Beatles. "The Inner Light." Past Masters, Volume Two. EMI (1998). Audio CD #CDP7900442.

Buddhist Devotions: Theravada Tradition. Sheikh Tapes and Records (1972). LP record.

Cantor, Rebecca Garfein. Sacred Chants of the Contemporary Synagogue. Ladyslipper (1998). Audio CD #BAR1.

Hindu Chants: Yoga Mantras for Spiritual Communion. Sheikh Tapes and Records (1970). LP record. (Reference here to the Agni sukta). Taoism and Confucianism also in same series.

Hymns of the Japanese Orthodox Church. Japanese Liturgical Chorus. St. Vladimir's Seminary Press. Cassette tape #STVL 176.

Jai Ma Kirtan: Songs to the Divine Mother. Sri Rama Publishing (1985). Cassette tape #C0006.

Meera, Bhajans. Lata Mangeshkar. The Gramophone Company of India Ltd (1980). Cassette tape #SPHO853029.

Music and Chant from Great Traditions. Deben Bhattacharya and Sussex Tapes.

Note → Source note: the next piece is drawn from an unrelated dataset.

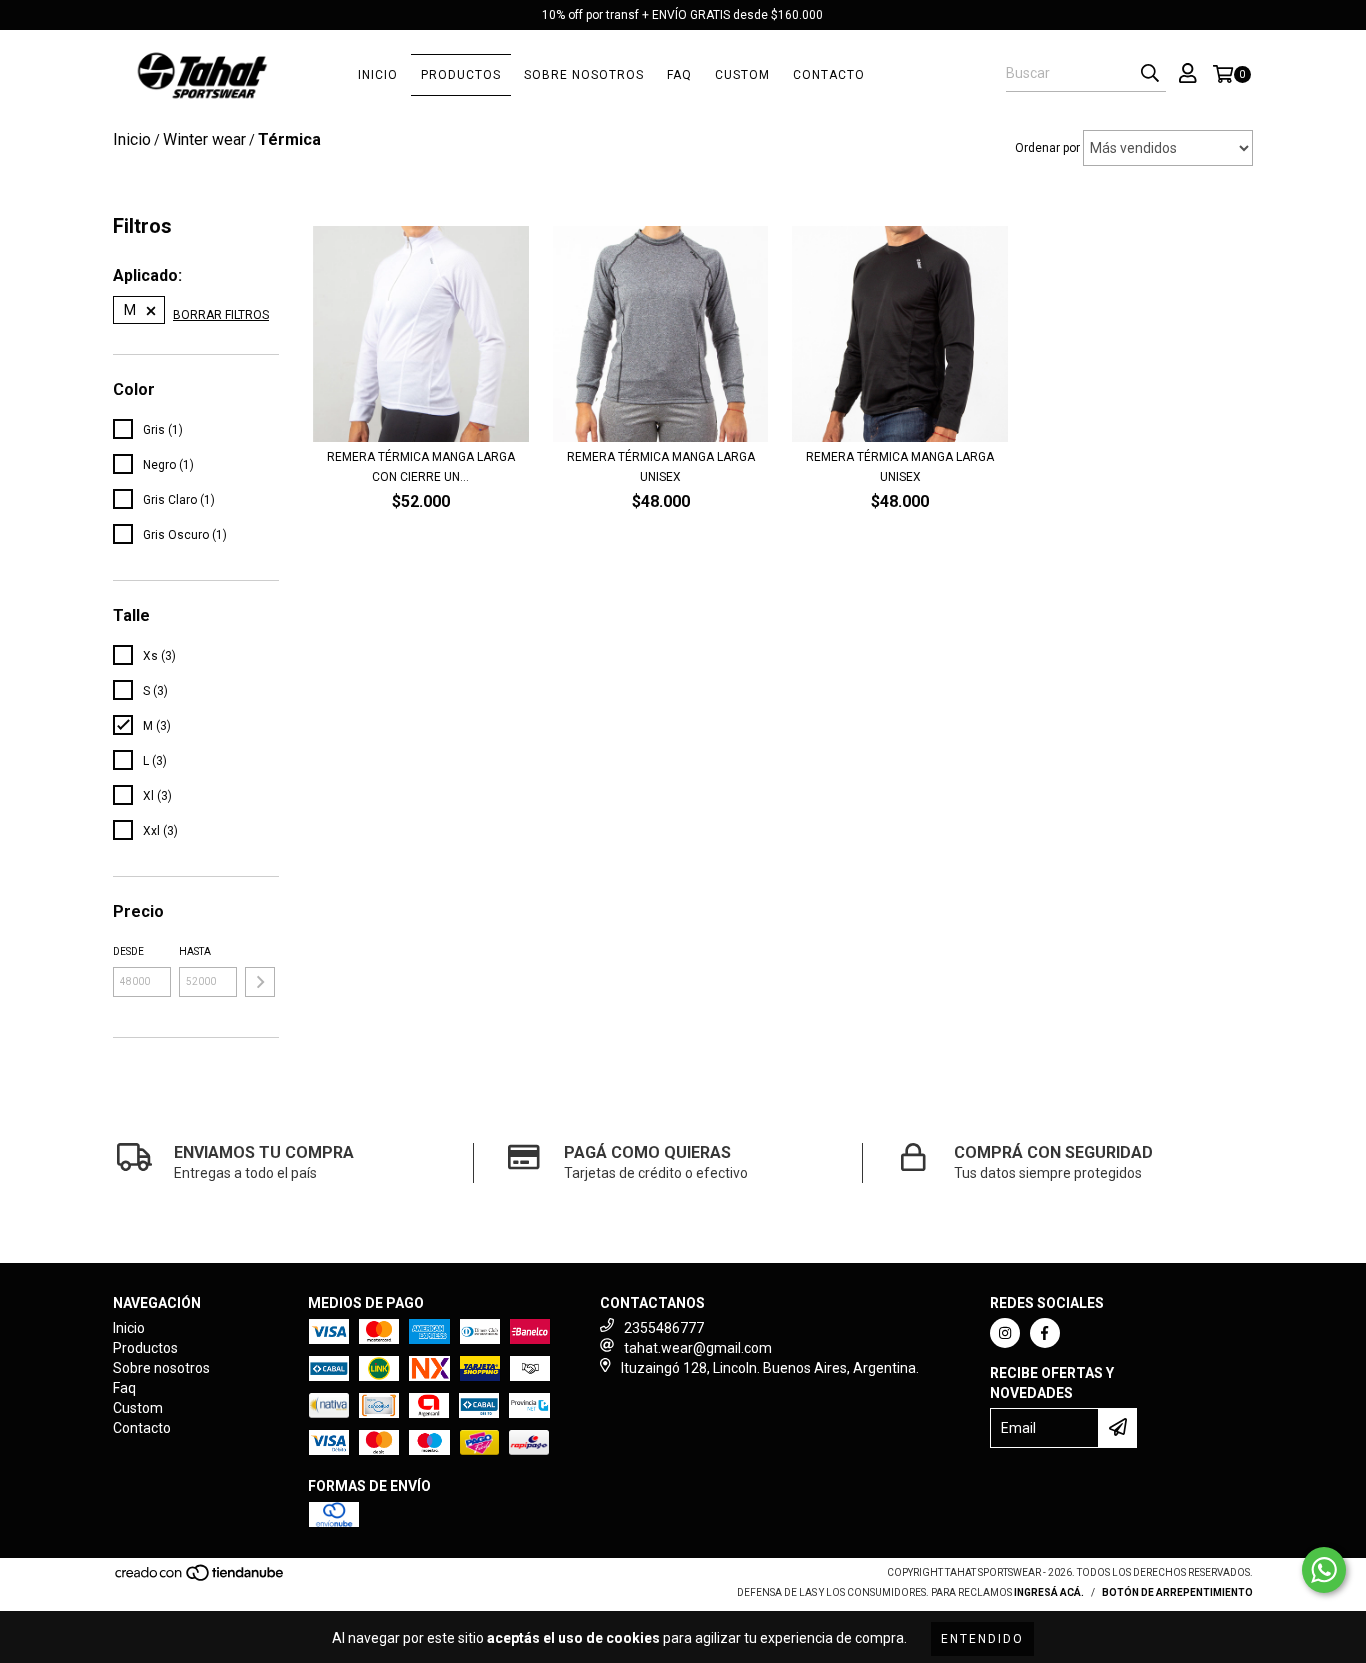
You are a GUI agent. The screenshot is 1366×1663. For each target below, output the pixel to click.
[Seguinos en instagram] (1005, 1333)
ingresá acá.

B-FM Recordings (Cassette tapes). Christianity #C11140; Hinduism #C11137; Islam #C11139; Judaism#C11136.

"Return of the Goddess" Ideas. Canadian Broadcasting Corp. Cassette tape #IDC-149 (1987). (Introduction and discussion of goddess-centered music)

Webber, Andrew Lloyd and Tim Rice. Jesus Christ Superstar. (Original concept recording) Uni/MCA (1996). Audio CD. (Original Release Date: 1970).